BTW, the software that I have was written in 2015.
 
#20 ·
On a carburetor engine all eight holes have slightly differing needs in A/F and timing. Treating each cylinder as a separate entity makes more sense to me however all holes are pulling from a common plenum so perhaps that needs accounted for as well. Equal lenght? Naw! just which give each one what it needs and don't worry about the rest.
 
#22 ·
Your cam option of number 3 would work excellent for your build. I got a custom made Mike Jones hydraulic roller cam made that was based on a howards hydraulic roller cam and my previous lunati cam and it specs at 276/280 228/232@50 547/547 lift 107/110 lsa 1.5 ratio and I get 14 inches of vacuum in park and it runs up to about 6000 rpm and does excellent in street driving on my 96 s10 with 3.42 rear gears and a turbo 350 with a 2800 plus rpm stall.
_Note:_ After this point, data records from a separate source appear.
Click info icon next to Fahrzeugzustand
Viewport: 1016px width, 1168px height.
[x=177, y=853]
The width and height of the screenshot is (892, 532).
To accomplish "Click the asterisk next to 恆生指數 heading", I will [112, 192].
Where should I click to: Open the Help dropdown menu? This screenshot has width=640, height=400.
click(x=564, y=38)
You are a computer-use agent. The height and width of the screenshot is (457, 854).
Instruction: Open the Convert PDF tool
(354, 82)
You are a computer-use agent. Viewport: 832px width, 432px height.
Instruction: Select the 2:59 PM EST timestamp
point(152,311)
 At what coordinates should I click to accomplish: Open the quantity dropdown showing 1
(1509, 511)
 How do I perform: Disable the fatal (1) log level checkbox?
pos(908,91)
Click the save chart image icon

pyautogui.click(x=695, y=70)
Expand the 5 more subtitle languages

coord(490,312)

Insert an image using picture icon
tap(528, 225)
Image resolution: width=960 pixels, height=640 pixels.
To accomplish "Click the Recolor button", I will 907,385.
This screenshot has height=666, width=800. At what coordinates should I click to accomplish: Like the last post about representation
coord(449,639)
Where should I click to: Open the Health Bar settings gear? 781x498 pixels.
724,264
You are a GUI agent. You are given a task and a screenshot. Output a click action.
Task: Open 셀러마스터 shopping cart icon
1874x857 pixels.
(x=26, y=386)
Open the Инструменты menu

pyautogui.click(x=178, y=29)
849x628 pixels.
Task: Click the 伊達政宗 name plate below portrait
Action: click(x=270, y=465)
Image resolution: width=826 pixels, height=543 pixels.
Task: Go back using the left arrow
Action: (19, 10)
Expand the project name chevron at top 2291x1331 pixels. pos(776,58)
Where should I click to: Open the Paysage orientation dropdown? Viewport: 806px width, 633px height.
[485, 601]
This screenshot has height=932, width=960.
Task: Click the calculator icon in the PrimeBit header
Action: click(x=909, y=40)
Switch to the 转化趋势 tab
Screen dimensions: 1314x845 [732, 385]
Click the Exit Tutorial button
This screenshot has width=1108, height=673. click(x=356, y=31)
I have a similar build but its a 377 dart shp build (4.155 bore x 3.48 stroke) and I have similar compression range as yours and it runs nice on 89 octane.
 
#23 ·
This is an older post from when I was laying out everything with none of it actually machined and assembled. Because of the lack of availability of the 72cc chambers in the Profiler heads at the time I went with AFR’s instead. I also chose a single pattern camshaft toward the tamer side of the cams I listed (278/278 [225/225] .560/.560 lift with 1.6 rockers on 110). The first time it ran it sounded great but the transition slot was WAY too exposed and it’s since tamed down, a lot to where it’s hardly noticeable really. Since my original post my first kid came along and the builder took much longer than anticipated to finish the short block so I’m just now getting all this finalized, engine has only just recently ran and now I’m figuring out how to tune this thing to run the way it should.